◆ Requirement: Filter the listing below, keeping only the lines with the word "Open".

◆ Given entries:
__________________________________________________

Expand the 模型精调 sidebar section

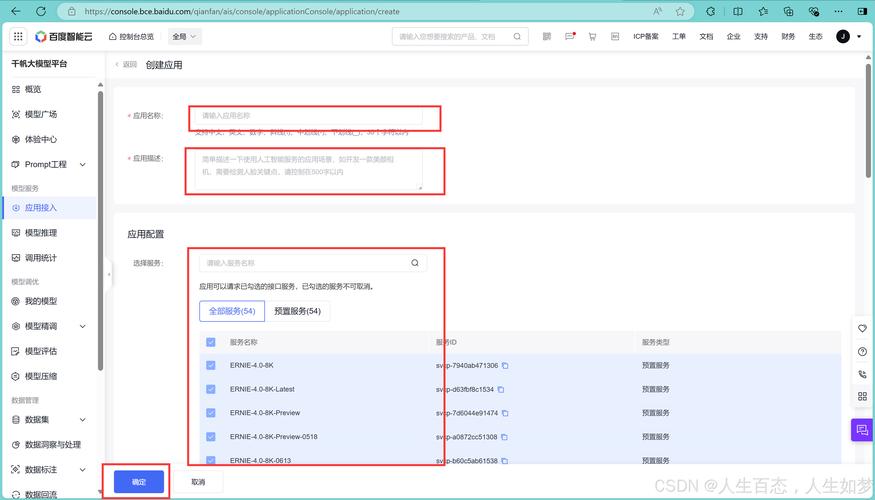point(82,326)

__________________________________________________

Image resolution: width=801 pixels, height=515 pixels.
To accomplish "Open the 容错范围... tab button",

__________________________________________________

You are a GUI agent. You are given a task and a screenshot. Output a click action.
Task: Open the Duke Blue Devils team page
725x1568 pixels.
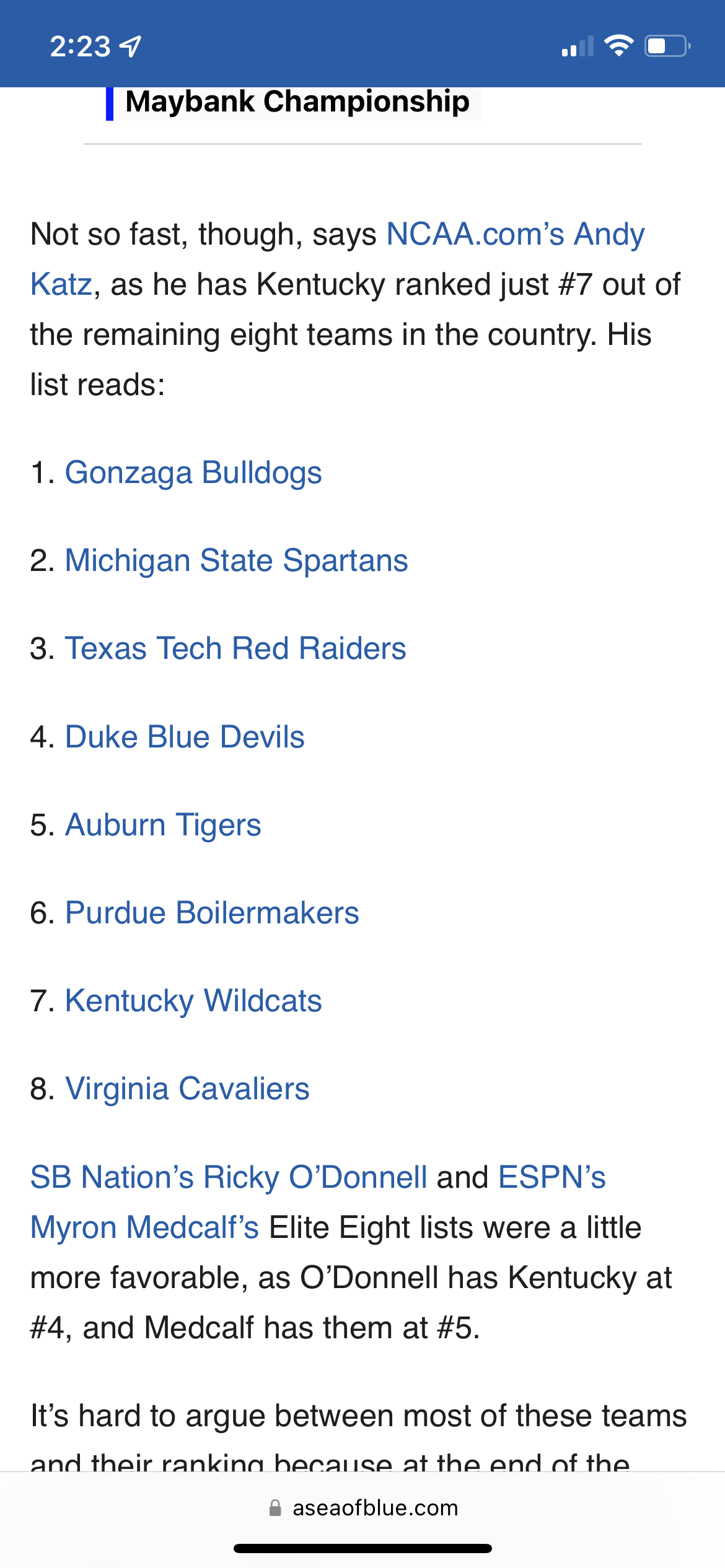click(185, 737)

__________________________________________________

◆ Answer for this exercise:
To accomplish "Open the 容错范围... tab button",
Task: Open the Duke Blue Devils team page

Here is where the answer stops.